Geoff Burling llywrch at agora.rdrop.com
Sun Sep 25 21:53:53 UTC 2005


On Sun, 25 Sep 2005, Daniel P. B. Smith wrote:

> Oldtimers: is the school struggle just par for the course, or does it
> represent an emerging and deepening _lack_ of consensus on important
> issues?
>
Well, about the only people who still post here when I started at
Wikipedia (October, 2002) are Ed Poor & Maverick, so I'll take the
heat & offer my opinion on the matter.

I think the "school struggle" is a result of three or four principles
present in Wikipedia, & that have been interpreted in numerous ways
by various partisans:

* Wikipedia is a collection of knowledge. This ideal has been expressed
in a number of ways, & Jimbo is not the only one who gets quoted about
this, but in its most sucinct phrasing, the Wikipedia community does not
want to exclude any information that might be reasonably useful to
someone.

* Do not datadump. In the old days, the immediate goal of Wikipedia was
to attract enough contributions to reach the tipping point where
the non-Wikipedians might actually bother to use what we created. (At
some point before I landed here, the joke was that Wikipedia was the
site that was mostly about Ayn Rand.) But when that tipping point was
reached -- & passed -- & people actually considered Wikipedia useful,
we started to get picky about what was in Wikipedia. (I suspect that
is part of the ongoing controversy with the contributions of Daniel C.
Boyer.) To repeat what I wrote in another email, many Wikipedians
beleive that there is some kind of threshold beneath which we should
not accept articles.

* Notability is a subjective measure, & often faddish. I happen to
own a one-volume encyclopedia that was published in 1920, & I find
it interesting to see which authors from the 19th century they have
listed as notable. I consider myself informed about the period, yet
this book both mentions authors I have not heard of (e.g. Margaret
Fuller Ossoli & Stephen Collins Foster), while omitting authors I
believe any current work of reference would include (e.g. Emily Dickinson
& Theodore Dreiser). My point is that far too often something people
assume one day that is not not notable, tomorrow another generation
wishes we had taken the time to document more fully.

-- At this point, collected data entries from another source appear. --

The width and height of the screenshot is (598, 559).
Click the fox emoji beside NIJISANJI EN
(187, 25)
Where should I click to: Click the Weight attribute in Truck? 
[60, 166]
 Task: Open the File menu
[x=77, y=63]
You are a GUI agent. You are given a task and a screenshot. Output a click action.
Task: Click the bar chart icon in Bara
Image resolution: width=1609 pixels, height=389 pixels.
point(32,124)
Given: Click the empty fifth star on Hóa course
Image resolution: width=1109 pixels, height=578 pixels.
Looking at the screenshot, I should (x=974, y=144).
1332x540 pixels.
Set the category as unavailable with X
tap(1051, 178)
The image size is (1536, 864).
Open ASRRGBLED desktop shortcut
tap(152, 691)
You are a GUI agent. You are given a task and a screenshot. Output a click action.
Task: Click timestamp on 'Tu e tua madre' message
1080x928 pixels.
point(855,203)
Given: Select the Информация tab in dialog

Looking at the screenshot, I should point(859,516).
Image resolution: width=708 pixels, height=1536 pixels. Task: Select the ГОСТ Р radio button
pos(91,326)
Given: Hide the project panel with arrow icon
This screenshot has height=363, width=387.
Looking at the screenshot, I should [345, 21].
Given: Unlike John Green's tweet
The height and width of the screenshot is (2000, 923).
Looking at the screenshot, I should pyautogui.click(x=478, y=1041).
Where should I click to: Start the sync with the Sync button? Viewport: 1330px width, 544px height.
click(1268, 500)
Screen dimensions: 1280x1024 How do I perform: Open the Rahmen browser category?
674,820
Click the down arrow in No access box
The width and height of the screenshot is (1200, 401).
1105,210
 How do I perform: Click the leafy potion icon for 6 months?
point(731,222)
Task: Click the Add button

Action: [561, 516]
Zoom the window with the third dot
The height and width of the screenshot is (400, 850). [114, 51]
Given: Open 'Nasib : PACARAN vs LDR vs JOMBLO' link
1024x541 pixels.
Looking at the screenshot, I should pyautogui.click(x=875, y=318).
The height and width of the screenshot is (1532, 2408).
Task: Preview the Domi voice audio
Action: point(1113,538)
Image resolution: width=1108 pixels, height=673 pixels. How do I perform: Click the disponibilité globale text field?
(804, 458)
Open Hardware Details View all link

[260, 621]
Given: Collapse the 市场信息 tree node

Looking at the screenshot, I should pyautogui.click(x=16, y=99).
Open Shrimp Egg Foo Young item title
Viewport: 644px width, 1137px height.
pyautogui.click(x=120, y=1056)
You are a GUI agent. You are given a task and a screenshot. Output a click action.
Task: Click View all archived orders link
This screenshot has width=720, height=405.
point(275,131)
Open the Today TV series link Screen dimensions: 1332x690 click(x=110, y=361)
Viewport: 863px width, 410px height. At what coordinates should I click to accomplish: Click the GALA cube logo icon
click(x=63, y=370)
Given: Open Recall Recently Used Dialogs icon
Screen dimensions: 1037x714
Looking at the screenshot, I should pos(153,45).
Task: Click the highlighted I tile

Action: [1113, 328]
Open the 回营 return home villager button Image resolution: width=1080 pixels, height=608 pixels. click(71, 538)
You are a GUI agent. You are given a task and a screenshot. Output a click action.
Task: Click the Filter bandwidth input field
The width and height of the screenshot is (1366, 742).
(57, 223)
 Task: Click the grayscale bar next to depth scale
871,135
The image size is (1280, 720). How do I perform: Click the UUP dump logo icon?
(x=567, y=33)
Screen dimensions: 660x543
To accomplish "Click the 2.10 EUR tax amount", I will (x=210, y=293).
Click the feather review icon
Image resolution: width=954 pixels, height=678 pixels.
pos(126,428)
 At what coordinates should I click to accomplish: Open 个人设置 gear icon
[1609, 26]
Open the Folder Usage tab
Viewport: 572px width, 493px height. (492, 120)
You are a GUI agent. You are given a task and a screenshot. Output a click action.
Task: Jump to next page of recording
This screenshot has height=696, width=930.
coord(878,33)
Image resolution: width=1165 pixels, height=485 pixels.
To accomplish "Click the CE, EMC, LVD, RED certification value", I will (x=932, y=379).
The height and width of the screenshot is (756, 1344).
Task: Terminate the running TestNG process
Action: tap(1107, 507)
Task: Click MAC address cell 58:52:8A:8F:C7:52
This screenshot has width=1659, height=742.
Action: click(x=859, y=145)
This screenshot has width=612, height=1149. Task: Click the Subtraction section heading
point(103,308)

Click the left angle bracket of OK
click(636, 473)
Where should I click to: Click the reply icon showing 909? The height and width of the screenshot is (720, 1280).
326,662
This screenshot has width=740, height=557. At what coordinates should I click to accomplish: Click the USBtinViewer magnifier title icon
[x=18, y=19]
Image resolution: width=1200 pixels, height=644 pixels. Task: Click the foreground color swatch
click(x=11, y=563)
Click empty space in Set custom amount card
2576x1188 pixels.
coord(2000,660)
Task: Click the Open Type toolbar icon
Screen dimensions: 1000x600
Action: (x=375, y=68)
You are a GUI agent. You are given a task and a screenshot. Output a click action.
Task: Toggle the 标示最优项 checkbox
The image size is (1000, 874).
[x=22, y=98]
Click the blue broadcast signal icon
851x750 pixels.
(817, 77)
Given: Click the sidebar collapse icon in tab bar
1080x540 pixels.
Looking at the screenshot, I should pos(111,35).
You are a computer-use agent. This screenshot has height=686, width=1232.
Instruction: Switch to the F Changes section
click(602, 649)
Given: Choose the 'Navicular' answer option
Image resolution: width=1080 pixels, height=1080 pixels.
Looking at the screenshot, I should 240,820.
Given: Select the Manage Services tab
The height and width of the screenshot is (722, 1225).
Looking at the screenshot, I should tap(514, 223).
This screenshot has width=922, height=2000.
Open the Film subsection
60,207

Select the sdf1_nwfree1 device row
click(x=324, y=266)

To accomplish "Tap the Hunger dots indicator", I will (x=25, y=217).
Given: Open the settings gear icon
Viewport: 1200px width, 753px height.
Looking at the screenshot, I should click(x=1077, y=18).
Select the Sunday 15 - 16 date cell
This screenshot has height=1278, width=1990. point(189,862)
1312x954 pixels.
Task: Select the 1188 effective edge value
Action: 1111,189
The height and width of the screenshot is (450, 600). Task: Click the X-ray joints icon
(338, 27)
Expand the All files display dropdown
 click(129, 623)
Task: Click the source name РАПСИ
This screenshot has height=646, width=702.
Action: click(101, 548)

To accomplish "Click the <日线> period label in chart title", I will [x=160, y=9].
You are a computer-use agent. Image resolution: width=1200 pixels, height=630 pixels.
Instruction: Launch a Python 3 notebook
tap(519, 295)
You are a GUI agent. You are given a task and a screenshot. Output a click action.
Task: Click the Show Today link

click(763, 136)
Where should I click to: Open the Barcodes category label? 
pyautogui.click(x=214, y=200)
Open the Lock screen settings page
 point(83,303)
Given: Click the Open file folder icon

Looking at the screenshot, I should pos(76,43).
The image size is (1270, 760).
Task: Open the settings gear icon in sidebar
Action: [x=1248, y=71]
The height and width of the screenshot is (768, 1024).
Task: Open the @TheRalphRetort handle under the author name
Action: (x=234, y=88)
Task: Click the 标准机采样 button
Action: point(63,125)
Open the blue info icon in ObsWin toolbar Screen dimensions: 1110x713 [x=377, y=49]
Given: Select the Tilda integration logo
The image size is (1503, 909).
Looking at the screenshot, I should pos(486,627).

* With all honesty, few high schools are worth a Wikipedia article.
As I write this, I have to wonder if this is just another version of
David Gerard's observation about Geogre & alternative rock bands:
because they are familiar, we depreciate their value. However, the
high school I attended is in no way notable: none of the
faculty has done anything worthy of especial attention; few of the
former students went on to do world-changing activities (with one
exception -- who is not me); even the building is, architecturally
speaking, nondescript. The fact that it has a Wikipedia article I
find embarassing.

Having an article about any person or place endows it with a certain
amount of fame. And there will always be a certain number of subjects
which people will think does not deserve the attention a Wikipedia
article gives it -- even if that fame or attention is "not that big
of a matter" (to paraphrase Jimbo out of context).